New methods and computational tools and a new user-centric paradigm are needed for energy apportionment and distribution—and, more broadly, for trustworthy utility services.

Professor Nuno Martins (ECE/ISR) is the principal investigator for “ASTrA: Automated Synthesis for Trustworthy Autonomous Utility Services,” a three-year, $330K NSF collaborative research cyber-physical systems grant that will explore these new tools and paradigms.

This project addresses the challenges of modeling and designing large-scale, mixed-autonomy, multi-agent cyber-physical systems (CPS). Martins’ team will develop new scalable methods, algorithms, and tools for distributed decision-making strategies and system architecture design. Their work also will help automate the design of distributed CPS that coordinates decision-making in many applications, from robotic swarms to smart manufacturing and smart cities.
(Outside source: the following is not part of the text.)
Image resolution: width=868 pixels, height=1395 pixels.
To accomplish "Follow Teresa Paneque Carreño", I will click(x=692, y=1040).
Their proposed framework, Automated Synthesis for Trustworthy Autonomous Utility Services (ASTrA), addresses the design challenges in three ways. First, it will use population games to model the effect of distributed decision-making infrastructures (DMI) on large populations of strategic agents. The DMIs will be realized via newly designed dedicated networked hybrid hardware architectures and algorithms. Second, ASTrA introduces a systematic, layered methodology to automate the design, verification, and validation of the DMIs from expressive representations of the requirements. Third, the researchers will produce a set of cutting-edge computational tools that will facilitate the methodology by enabling efficient reasoning about the interaction between discrete models—used to describe complex missions or embedded software components—and continuous models used to describe physical processes. The evaluation plan involves experimentation on a real testbed designed for zero-net-energy applications.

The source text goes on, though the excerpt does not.